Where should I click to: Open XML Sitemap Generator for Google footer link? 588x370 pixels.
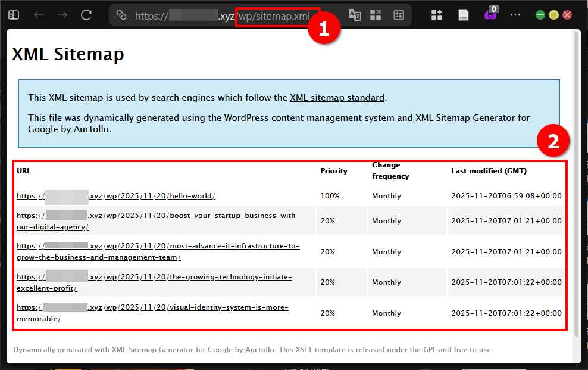pos(172,350)
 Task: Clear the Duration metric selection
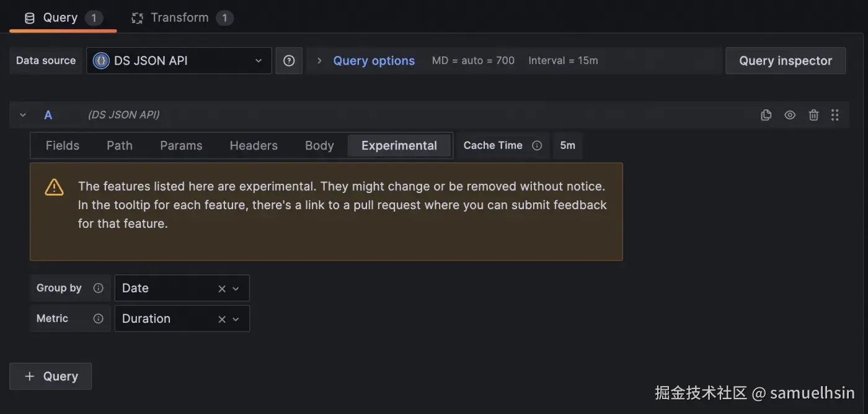pyautogui.click(x=222, y=319)
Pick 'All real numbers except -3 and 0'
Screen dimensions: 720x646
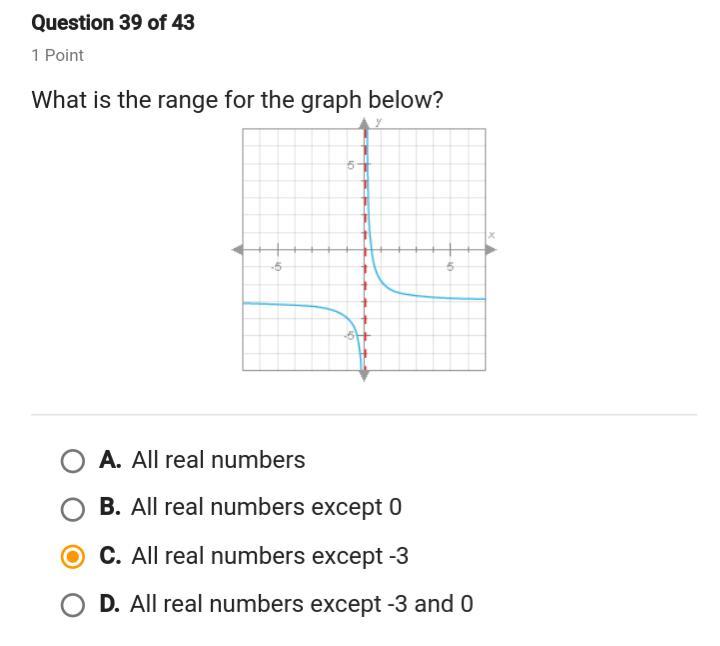tap(302, 604)
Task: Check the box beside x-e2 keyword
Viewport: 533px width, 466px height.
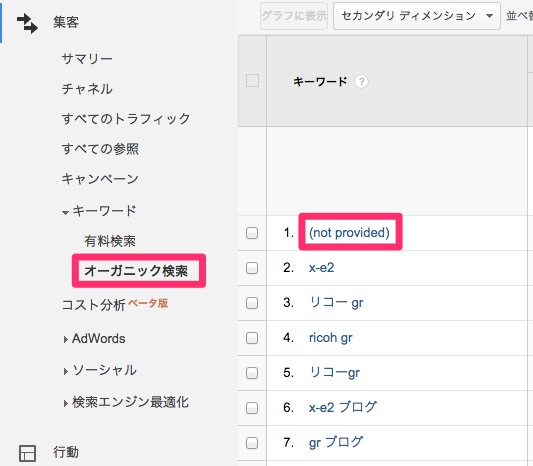Action: coord(252,268)
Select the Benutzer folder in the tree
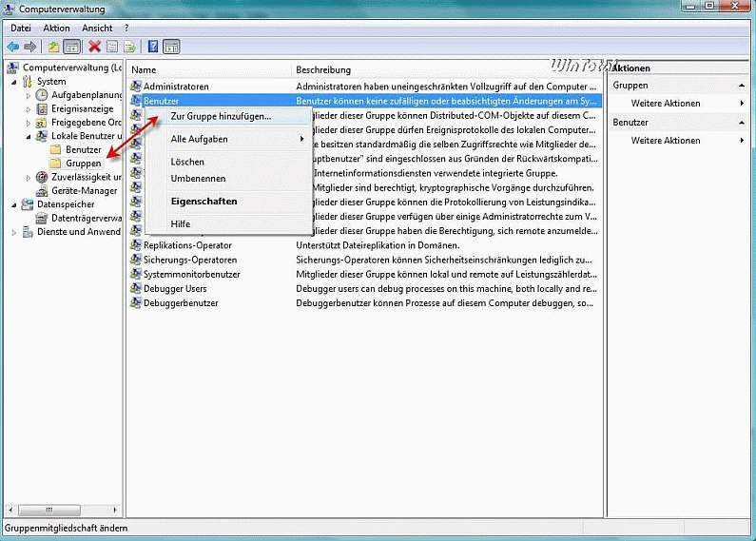This screenshot has width=756, height=541. click(x=84, y=150)
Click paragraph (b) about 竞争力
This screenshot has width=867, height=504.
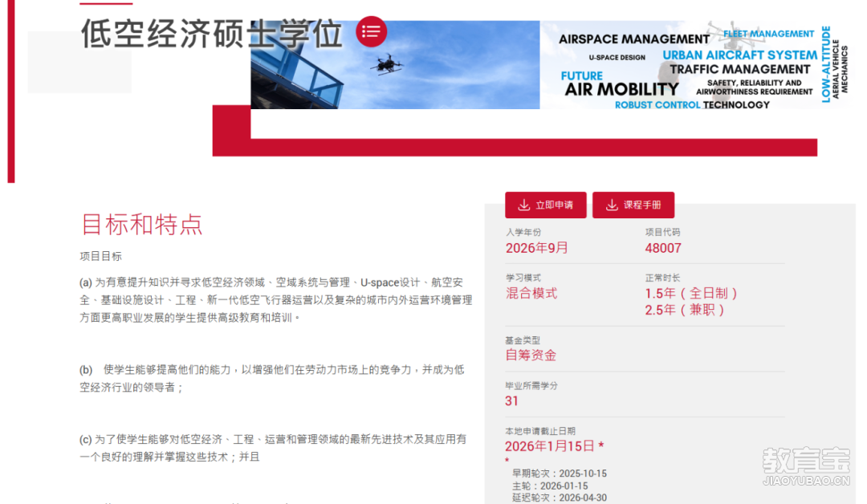tap(271, 378)
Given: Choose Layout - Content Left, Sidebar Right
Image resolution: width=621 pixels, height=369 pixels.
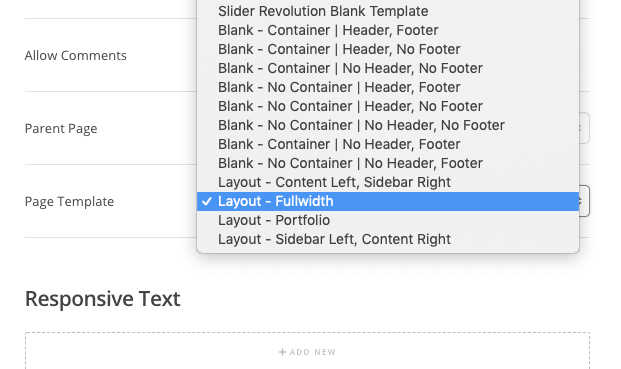Looking at the screenshot, I should 388,182.
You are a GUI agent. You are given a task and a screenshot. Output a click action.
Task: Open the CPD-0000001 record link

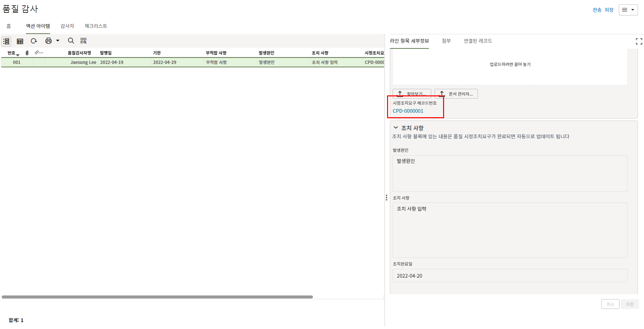click(x=408, y=111)
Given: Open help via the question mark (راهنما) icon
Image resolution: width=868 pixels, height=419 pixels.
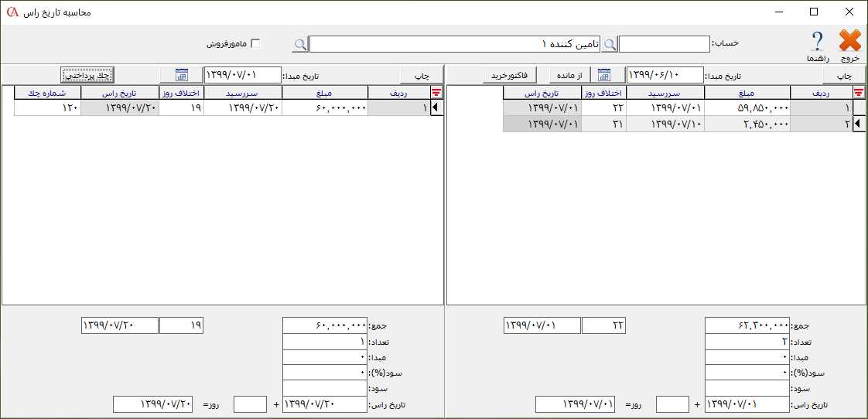Looking at the screenshot, I should 817,42.
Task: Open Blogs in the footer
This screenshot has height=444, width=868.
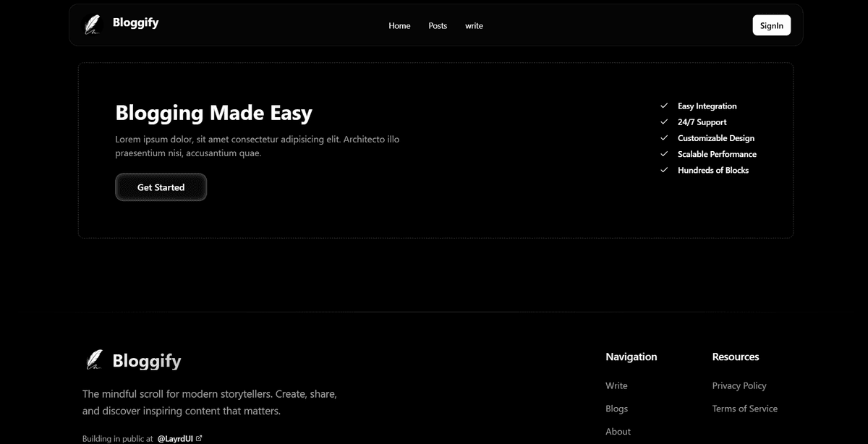Action: click(x=616, y=409)
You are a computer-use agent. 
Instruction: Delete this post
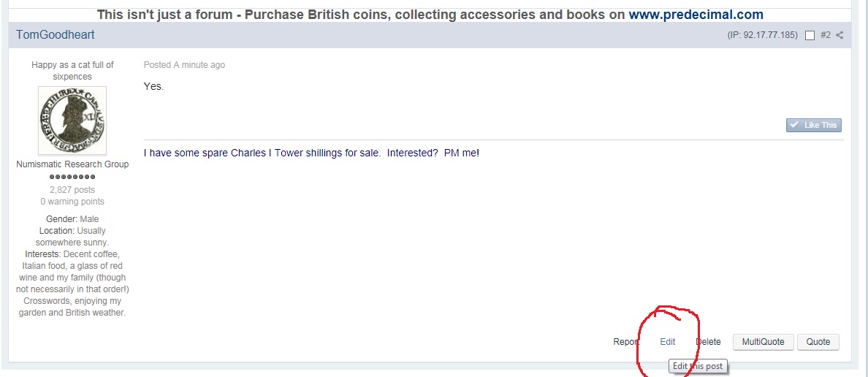tap(708, 342)
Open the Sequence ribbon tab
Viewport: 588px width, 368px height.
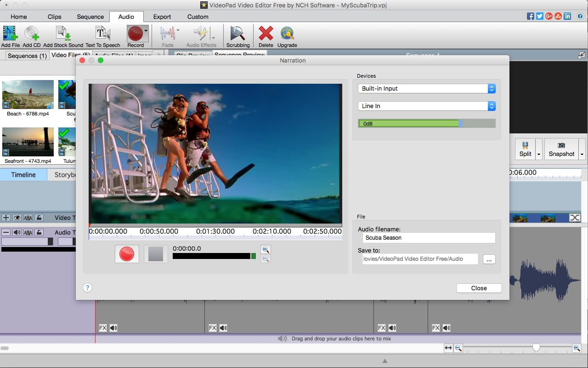click(90, 17)
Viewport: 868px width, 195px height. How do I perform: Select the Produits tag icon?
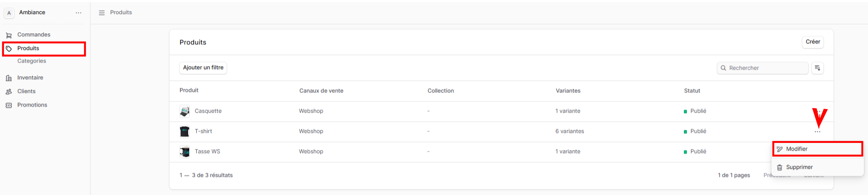pos(9,48)
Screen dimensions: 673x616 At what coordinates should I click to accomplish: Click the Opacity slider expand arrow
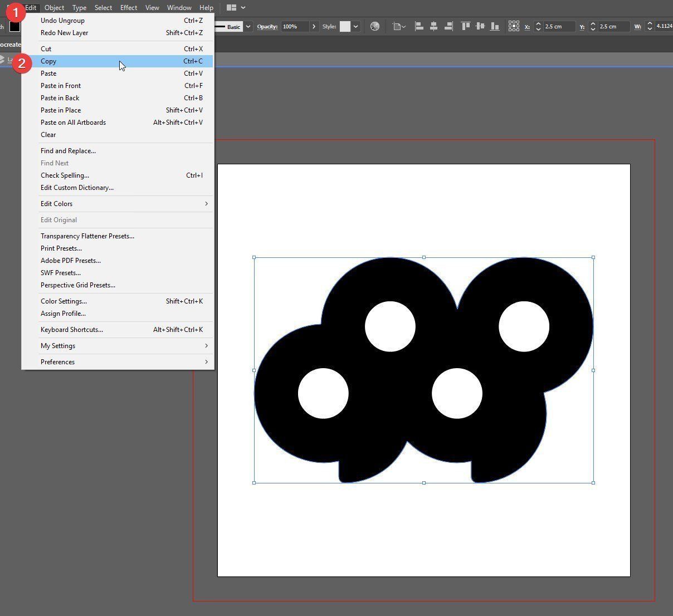314,26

◆ ◆ ◆ ◆

**Instructions for the task**
Where a line in the records above contains the string "agent", return that line.

**Solution**
You are a GUI agent. You are given a task and a screenshot. Output a click action.
You are a computer-use agent. 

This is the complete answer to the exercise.